Re: Add an "early rematerialisation" pass

Richard Sandiford Fri, 15 Dec 2017 16:31:57 -0800

Jeff Law <l...@redhat.com> writes:
> On 11/17/2017 08:58 AM, Richard Sandiford wrote:
>> This patch looks for pseudo registers that are live across a call
>> and for which no call-preserved hard registers exist.  It then
>> recomputes the pseudos as necessary to ensure that they are no
>> longer live across a call.  The comment at the head of the file
>> describes the approach.
>> 
>> A new target hook selects which modes should be treated in this way.
>> By default none are, in which case the pass is skipped very early.
>> 
>> It might also be worth looking for cases like:
>> 
>>    C1: R1 := f (...)
>>    ...
>>    C2: R2 := f (...)
>>    C3: R1 := C2
>> 
>> and giving the same value number to C1 and C3, effectively treating
>> it like:
>> 
>>    C1: R1 := f (...)
>>    ...
>>    C2: R2 := f (...)
>>    C3: R1 := f (...)
>> 
>> Another (much more expensive) enhancement would be to apply value
>> numbering to all pseudo registers (not just rematerialisation
>> candidates), so that we can handle things like:
>> 
>>   C1: R1 := f (...R2...)
>>   ...
>>   C2: R1 := f (...R3...)
>> 
>> where R2 and R3 hold the same value.  But the current pass seems
>> to catch the vast majority of cases.
>> 
>> Tested on aarch64-linux-gnu (with and without SVE), x86_64-linux-gnu
>> and powerpc64le-linux-gnu.  OK to install?
>> 
>> Richard
>> 
>> 
>> 2017-11-17  Richard Sandiford  <richard.sandif...@linaro.org>
>> 
>> gcc/
>>      * Makefile.in (OBJS): Add early-remat.o.
>>      * target.def (select_early_remat_modes): New hook.
>>      * doc/tm.texi.in (TARGET_SELECT_EARLY_REMAT_MODES): New hook.
>>      * doc/tm.texi: Regenerate.
>>      * targhooks.h (default_select_early_remat_modes): Declare.
>>      * targhooks.c (default_select_early_remat_modes): New function.
>>      * timevar.def (TV_EARLY_REMAT): New timevar.
>>      * passes.def (pass_early_remat): New pass.
>>      * tree-pass.h (make_pass_early_remat): Declare.
>>      * early-remat.c: New file.
>>      * config/aarch64/aarch64.c (aarch64_select_early_remat_modes): New
>>      function.
>>      (TARGET_SELECT_EARLY_REMAT_MODES): Define.
>> 
>> gcc/testsuite/
>>      * gcc.target/aarch64/sve_spill_1.c: Also test that no predicates
>>      are spilled.
>>      * gcc.target/aarch64/sve_spill_2.c: New test.
>>      * gcc.target/aarch64/sve_spill_3.c: Likewise.
>>      * gcc.target/aarch64/sve_spill_4.c: Likewise.
>>      * gcc.target/aarch64/sve_spill_5.c: Likewise.
>>      * gcc.target/aarch64/sve_spill_6.c: Likewise.
>>      * gcc.target/aarch64/sve_spill_7.c: Likewise.
> So it's not the immediate goal here, but it'd be nice if we could extend
> this to cover all the other targets that have no registers of certain
> classes that can be allocated across a call.
>
> Mostly this is exactly what I'd expect -- not to diminish the work,
> there's a ton of stuff here.  But the overall flow of work and
> organization is basically what I'd expect.
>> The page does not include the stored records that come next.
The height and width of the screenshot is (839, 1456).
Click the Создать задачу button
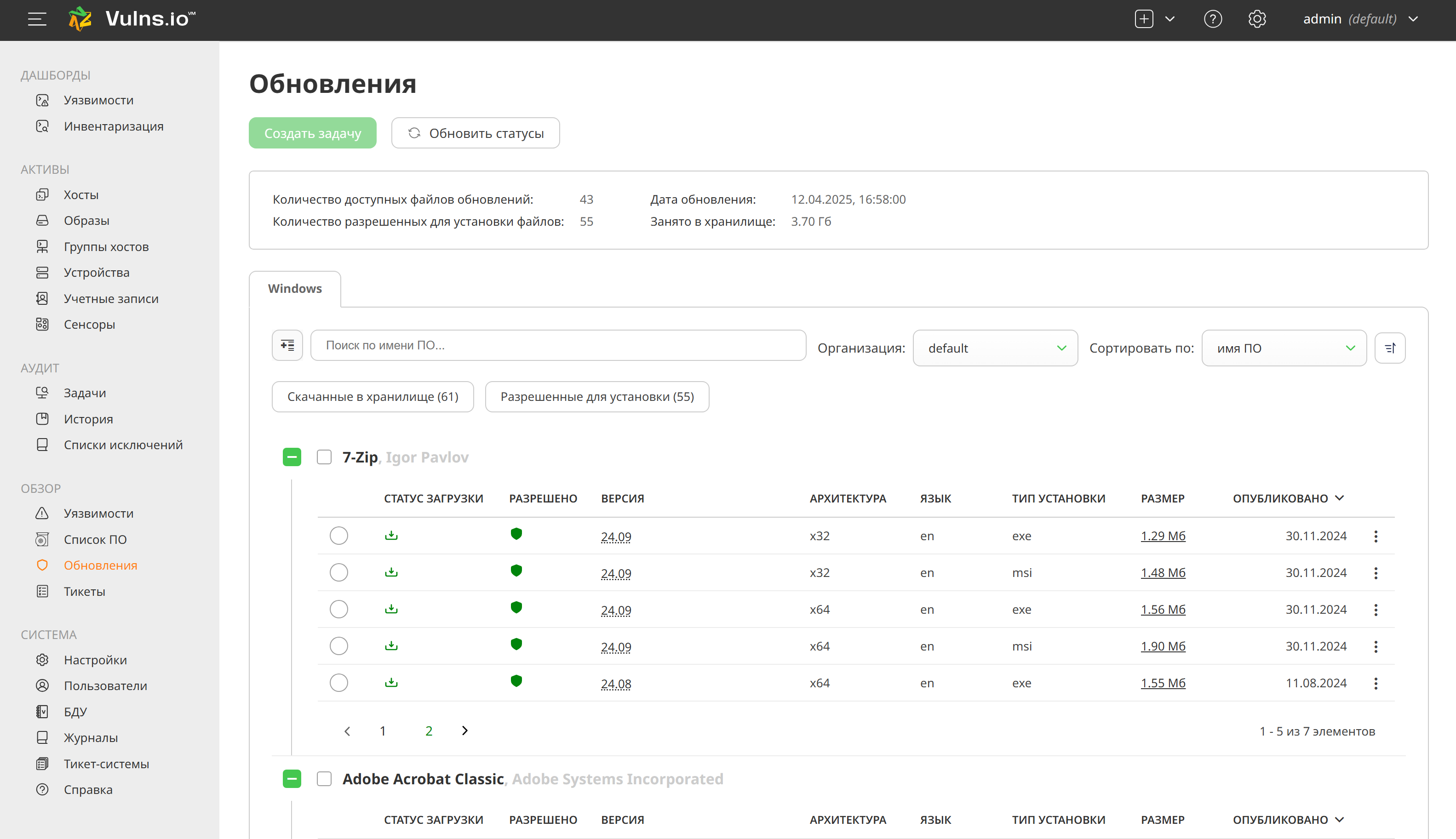click(312, 133)
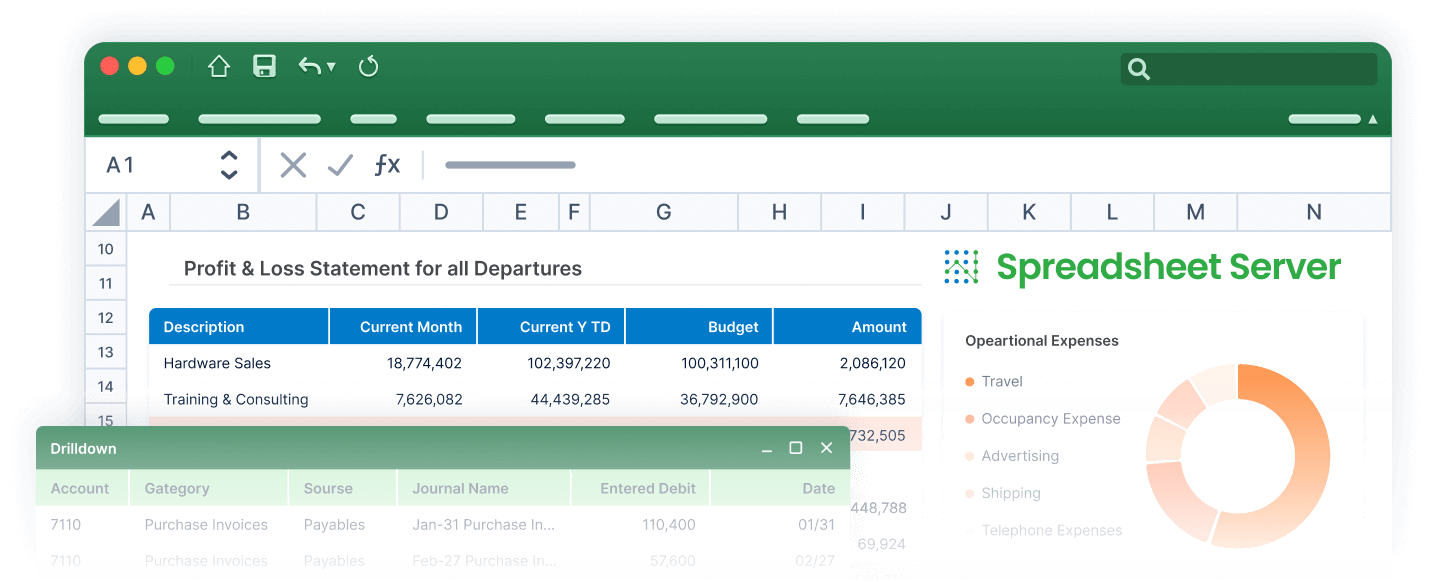Click the Home icon in the toolbar
The height and width of the screenshot is (582, 1440).
tap(218, 66)
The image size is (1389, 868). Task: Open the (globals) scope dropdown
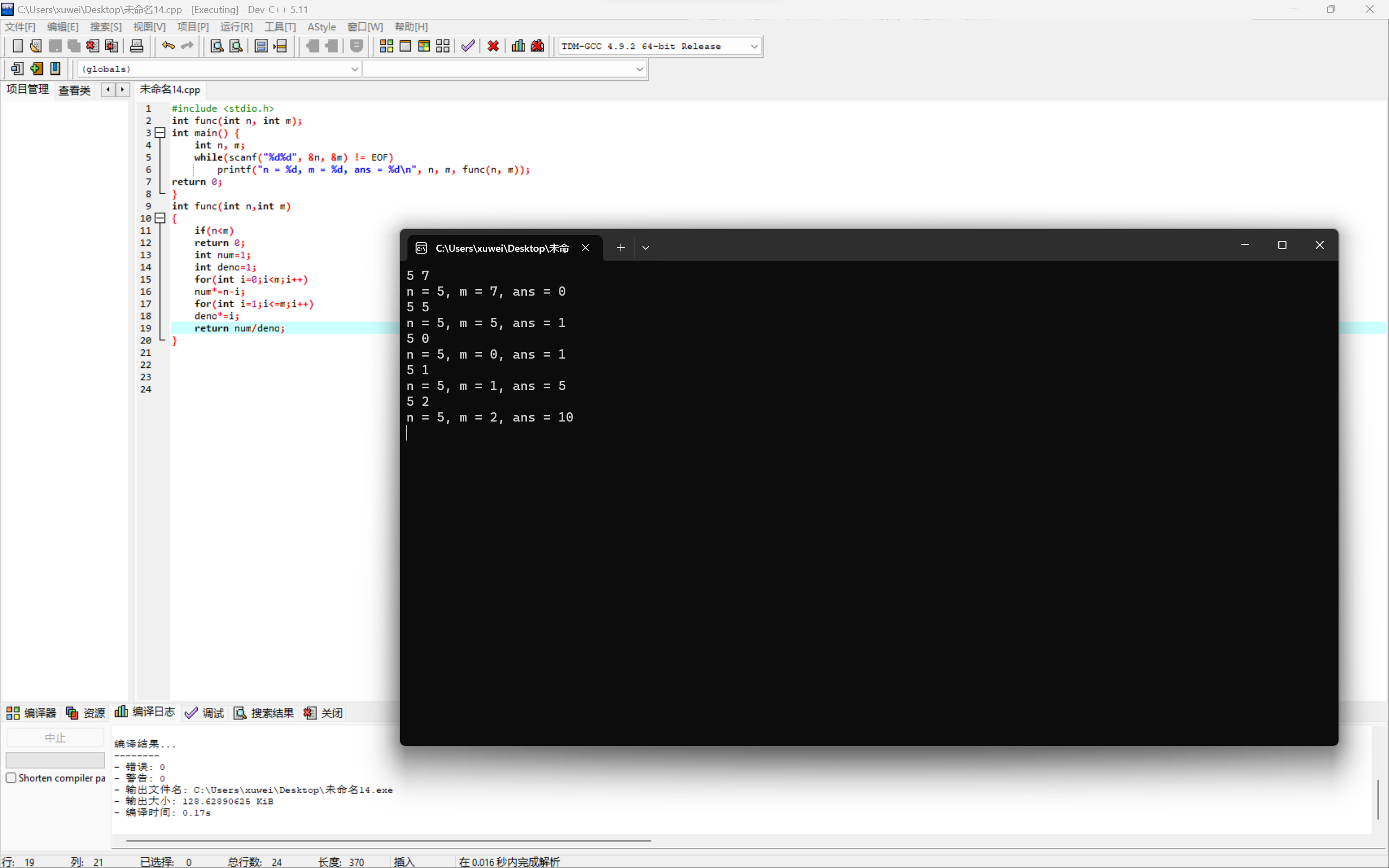354,69
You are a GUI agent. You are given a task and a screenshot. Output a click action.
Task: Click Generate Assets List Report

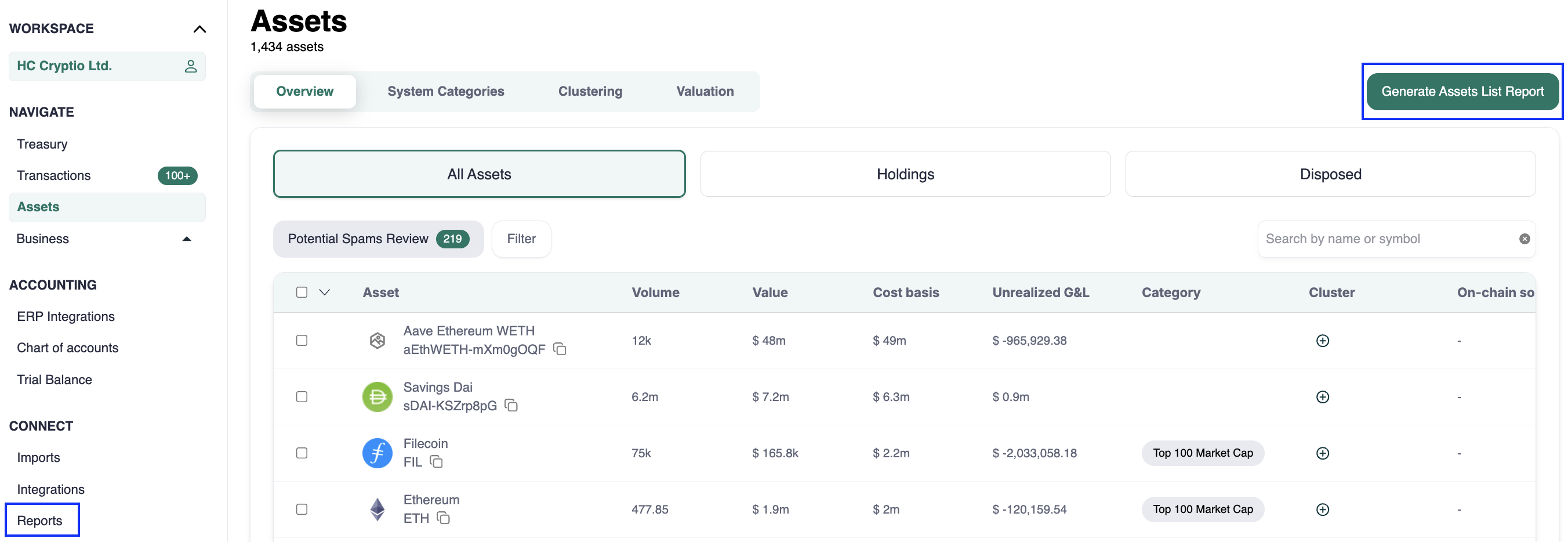coord(1461,91)
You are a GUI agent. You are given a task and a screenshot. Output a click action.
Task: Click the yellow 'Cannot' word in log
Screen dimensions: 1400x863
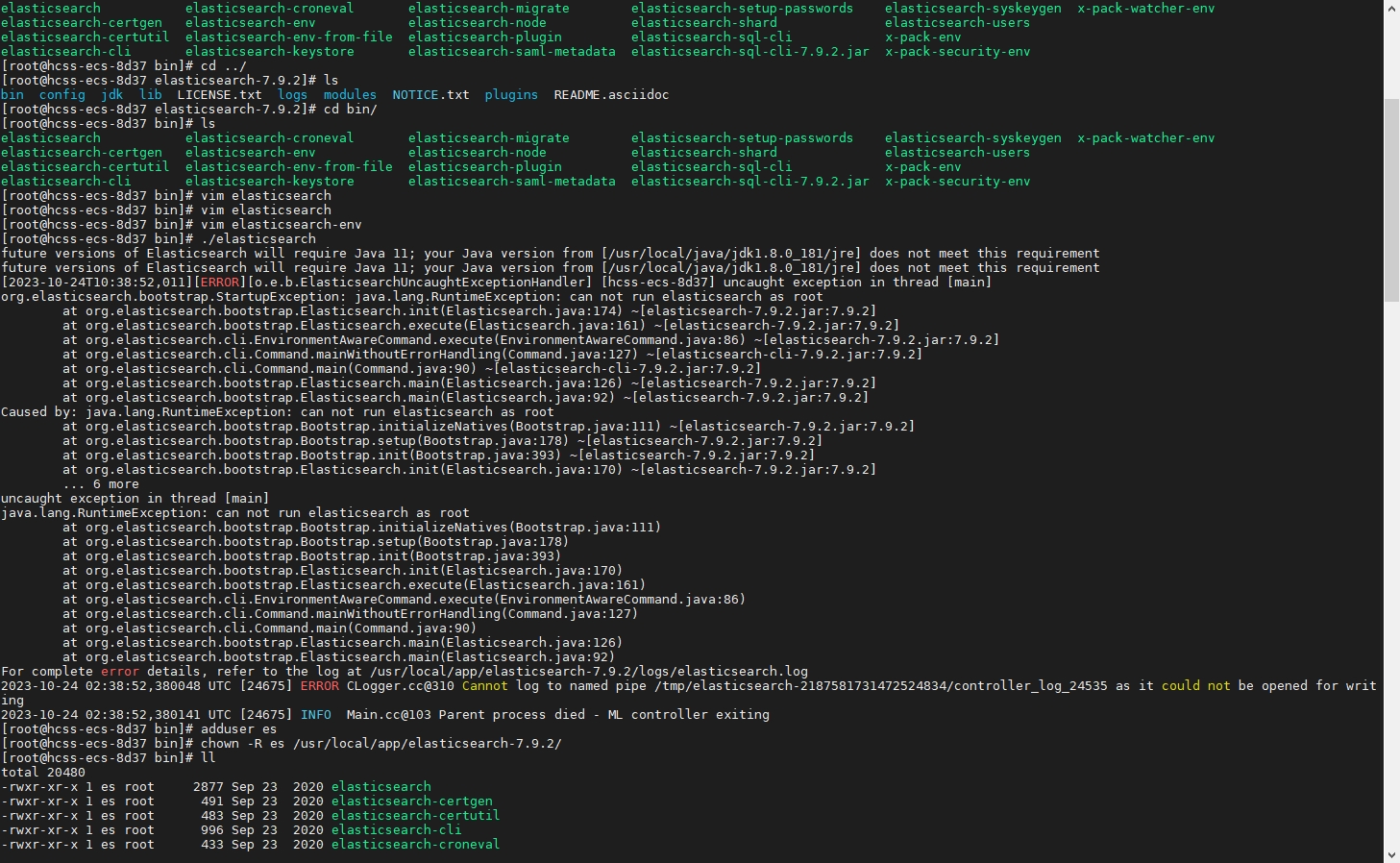click(x=485, y=686)
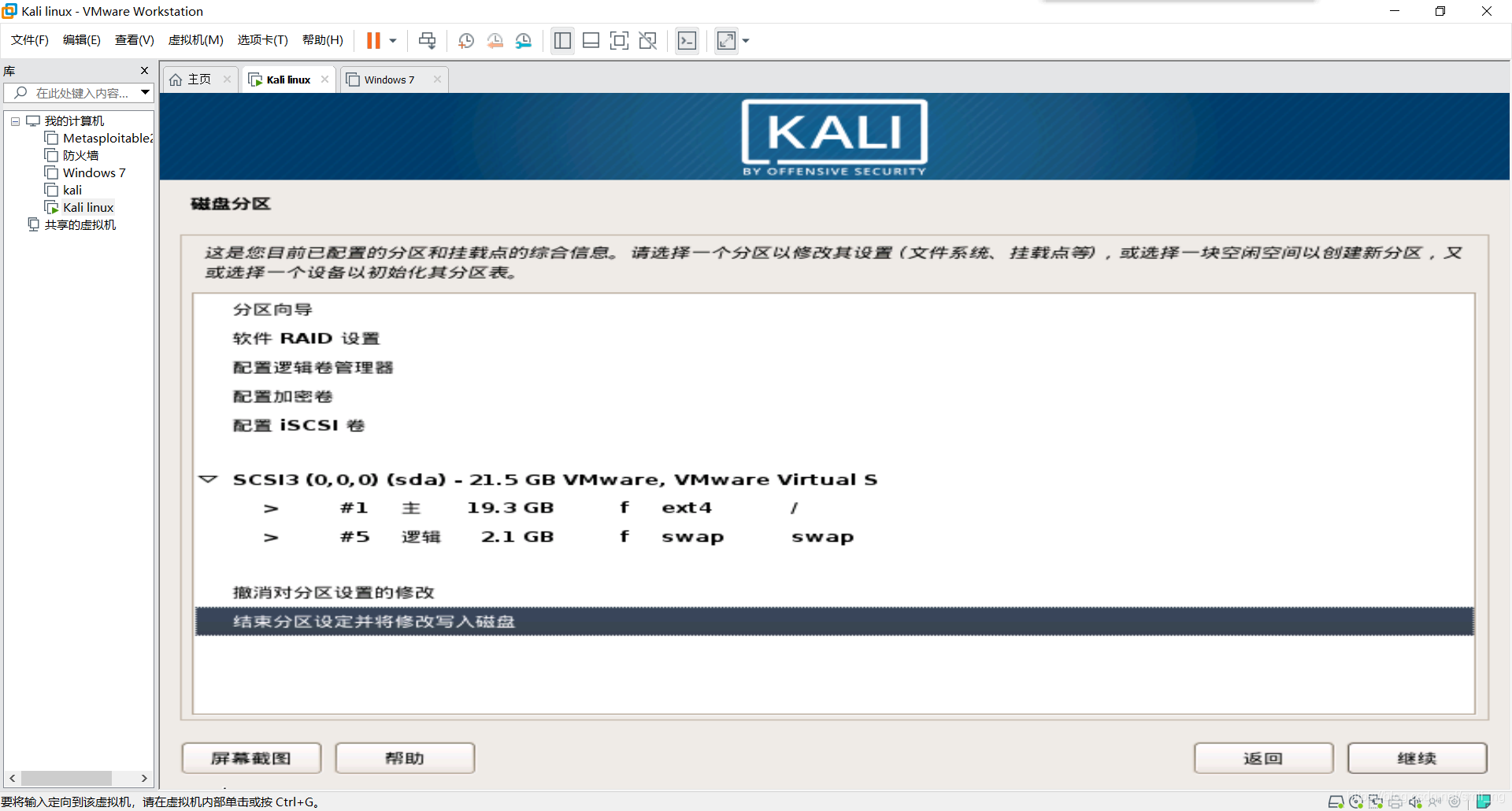The width and height of the screenshot is (1512, 811).
Task: Toggle the thumbnail bar view
Action: click(591, 40)
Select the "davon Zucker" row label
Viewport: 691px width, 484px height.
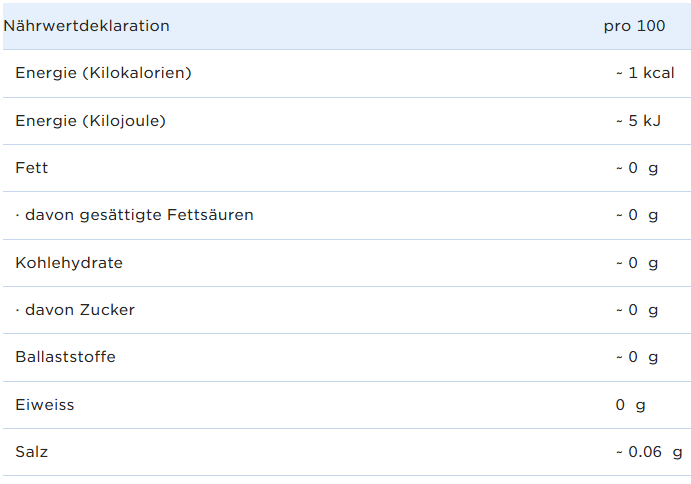pos(75,310)
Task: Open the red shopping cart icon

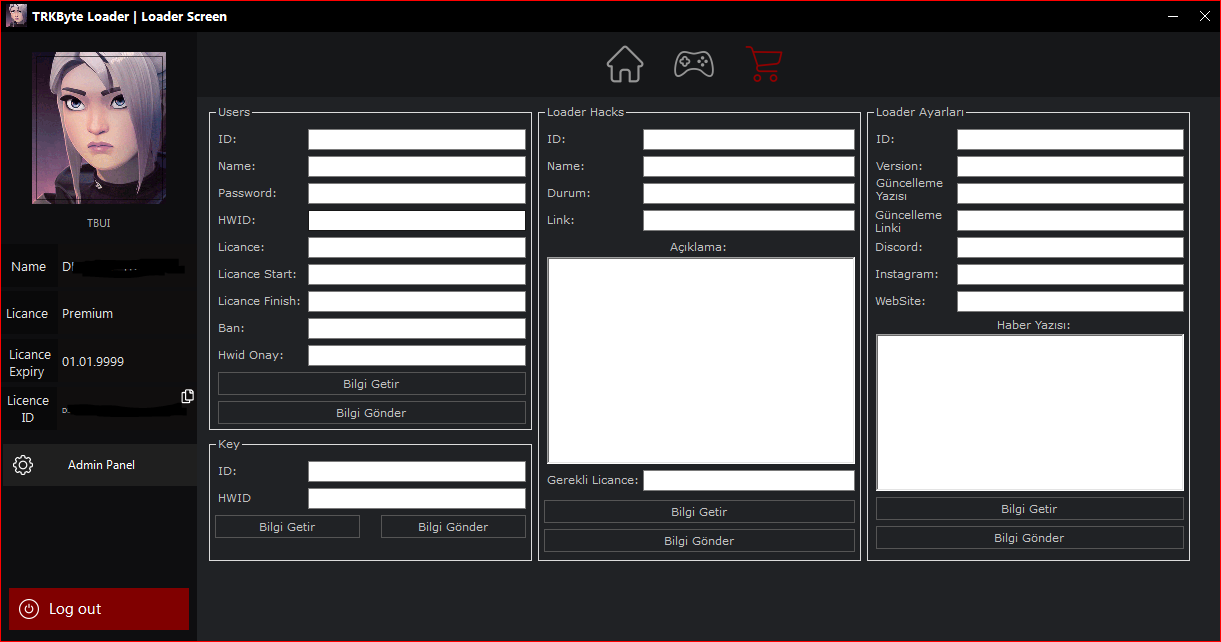Action: pos(764,64)
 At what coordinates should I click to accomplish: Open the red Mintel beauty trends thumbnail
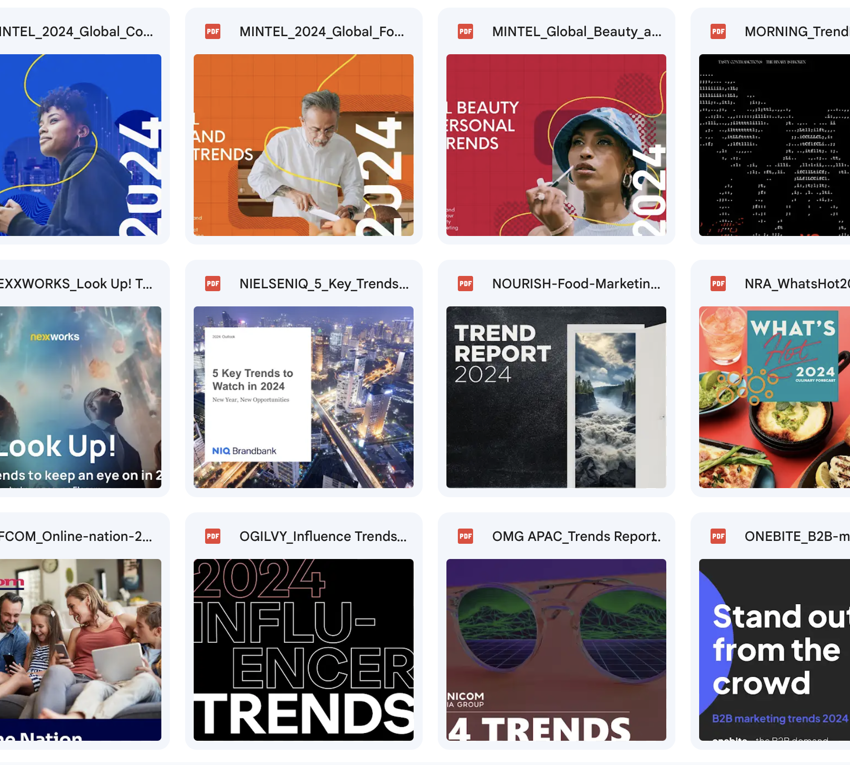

That's good.  I wasn't setting out to do anything particularly
innovative here, so the fact that it's not surprising is a positive
sign. :-)

> I know Richi was a bit scared off by the RTL nature, but the vast
> majority of the code here isn't related to RTL -- it's operating on
> properties that got extracted from the RTL.  I could almost take this
> change bits at the start of the pass and the end and run it on gimple
> :-)  Which brings up an interesting question, is that a worthwhile thing
> to ponder?  Is it gimple optimizers that are causing objects to be live
> across calls or is it usually teh RTL bits?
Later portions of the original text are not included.